Großeinsatz in Tangstedt. Anwohner müssen ihre Häuser verlassen. Fässer stammen vermutlich aus den 40er-Jahren. Anwohner fragen sich, ob mehr als nur diese sechs Fässer unter ihren Grundstücken lagern.

Tangstedt. Unberührt lagerten sie 1,50 Meter tief im Lehmboden auf öffentlichen Grund, mitten in Wilstedt im Neubaugebiet gegenüber der Feuerwehrwache, wo niemand die potenzielle Gefahr ahnen konnte.
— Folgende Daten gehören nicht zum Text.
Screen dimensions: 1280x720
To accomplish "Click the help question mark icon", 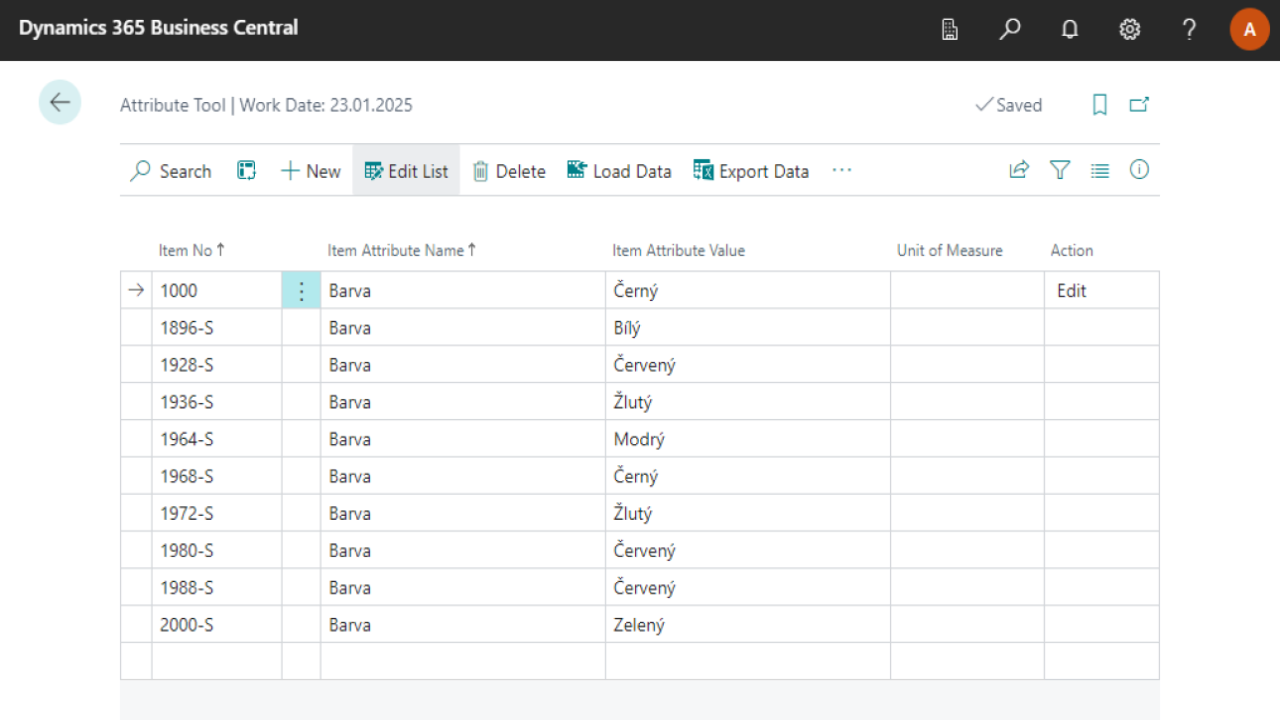I will pos(1189,30).
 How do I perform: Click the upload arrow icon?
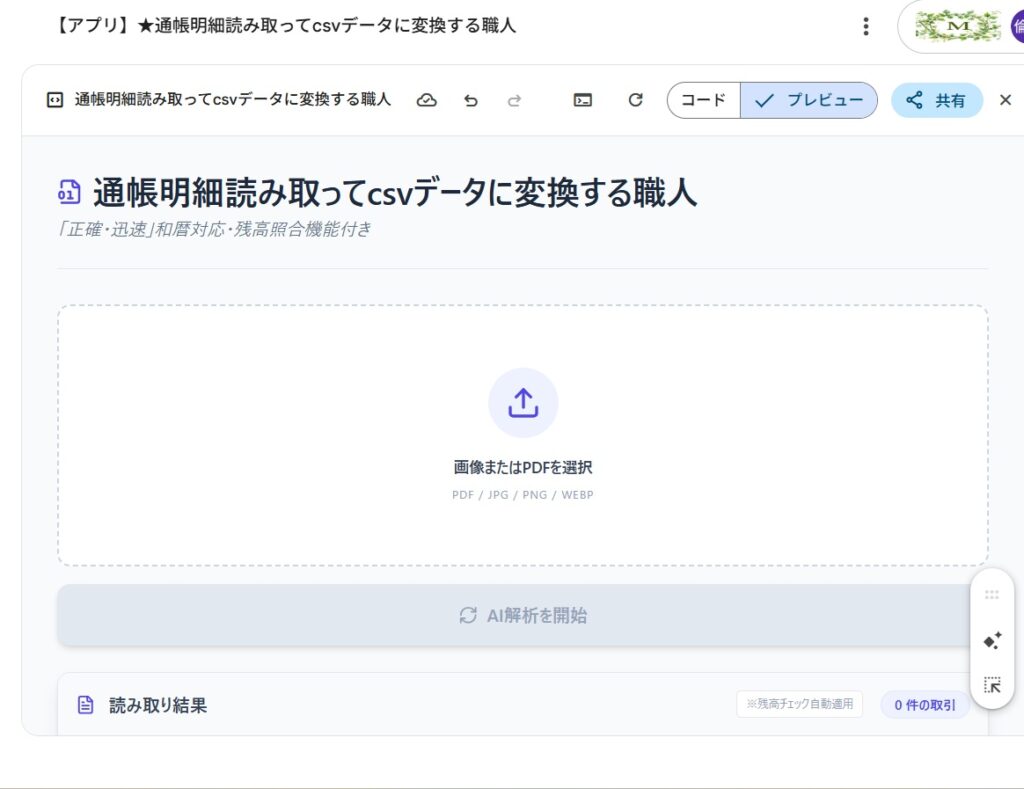click(523, 403)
Als jedoch ein Baggerfahrer auf die wohl schon seit den 1940er-Jahren vergrabenen sechs Fässer stieß, eines beschädigte und somit ätzende Dämpfe entwichen, erlebte die Gemeinde einen der größten Einsätze von Feuerwehr und Polizei in den vergangenen Jahrzehnten.

Zunächst hatten die Bauarbeiter fahrlässigerweise in Eigenregie mit der Bergung begonnen. Dies nahm ein abruptes Ende, als einer der Männer die Dämpfe einatmete und mit einer schweren Reizung der Atemwege zu kämpfen hatte. Er wurde später zur stationären Behandlung in das Klinikum Nord gefahren. Die Feuerwehr erkannte schnell, dass Spezialkräfte benötigt werden. So fuhren nicht nur die Wehren aus Tangstedt, Wilstedt und Norderstedt auf die Baustelle, sondern auch die Löschzüge für Gefahrgut aus den Kreisen Stormarn und Segeberg.

"Das war kein gewöhnlicher Einsatz für uns", sagte Gemeindewehrführer Rudolf Körner. "Schließlich wussten wir anfangs nicht, um welche Art von Flüssigkeit es sich handelt." Aus diesem Grund mussten alle Helfer große Vorsicht walten lassen und trotz rund 30 Grad Außentemperatur schwere, sogenannte Chemie-Schutzanzüge anlegen. Dies brachte viele der Helfer an die Grenze der Belastbarkeit, sodass die Teams nach kurzen Intervallen immer wieder gewechselt werden mussten.

All dies geschah am Nachmittag ab 15 Uhr. Viele Einwohner waren zu Hause, andere würden normalerweise in den kommenden Stunden dort eintreffen. Zu riskant, beschied jedoch die Einsatzleitung. Provisorisch wurden die Bürger gegen 17 Uhr in der Feuerwehrwache untergebracht, bekamen dort Getränke und mussten vorerst ausharren. Dazu sperrten Streifenpolizisten die anliegenden Straßenzüge weiträumig ab und leiteten den Verkehr um.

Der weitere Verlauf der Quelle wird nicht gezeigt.